→ Extracted data:
◆ ◆ ◆ ◆ ◆

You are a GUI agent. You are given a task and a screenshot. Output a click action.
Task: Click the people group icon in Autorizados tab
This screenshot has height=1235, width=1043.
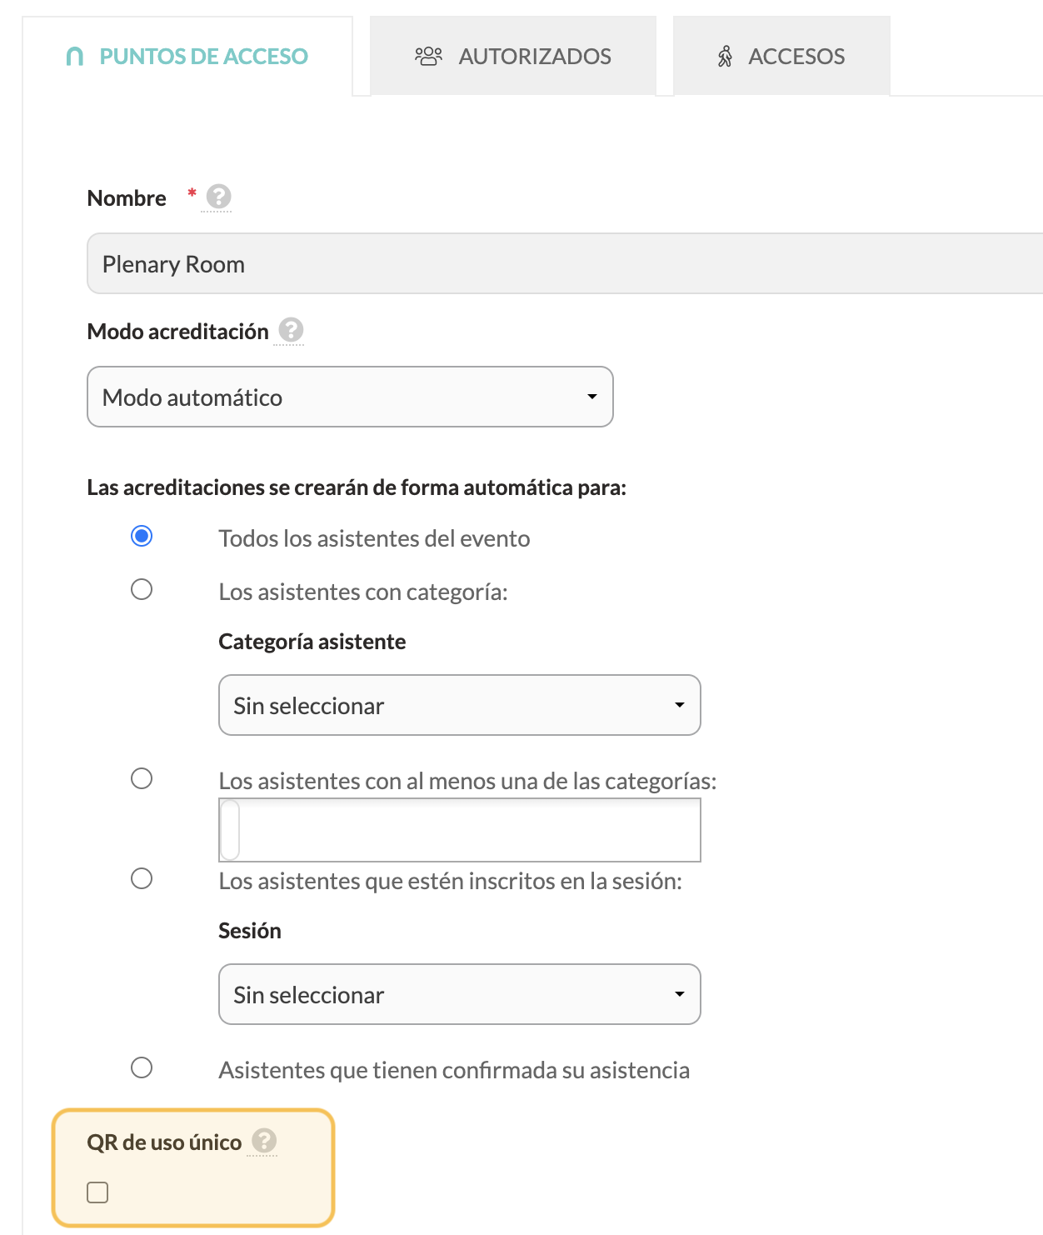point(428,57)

◆ ◆ ◆ ◆ ◆

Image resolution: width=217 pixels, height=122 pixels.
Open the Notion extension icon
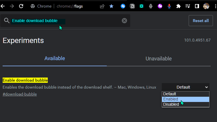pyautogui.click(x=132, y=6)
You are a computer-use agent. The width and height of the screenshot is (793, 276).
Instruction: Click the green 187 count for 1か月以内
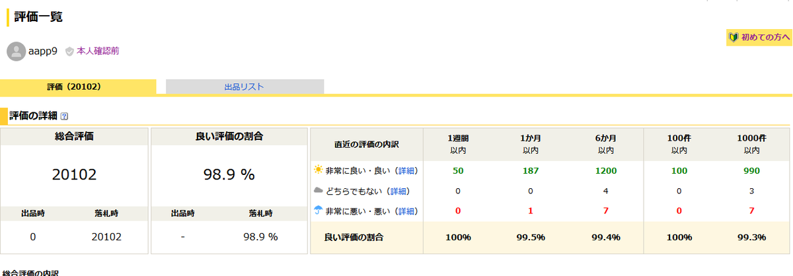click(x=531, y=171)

◆ ◆ ◆ ◆ ◆

Wherever the string "agent" appears in the data above, report the whole line.

You are a GUI agent. You are given a task and a screenshot. Output a click action.
You are a computer-use agent. The width and height of the screenshot is (793, 276).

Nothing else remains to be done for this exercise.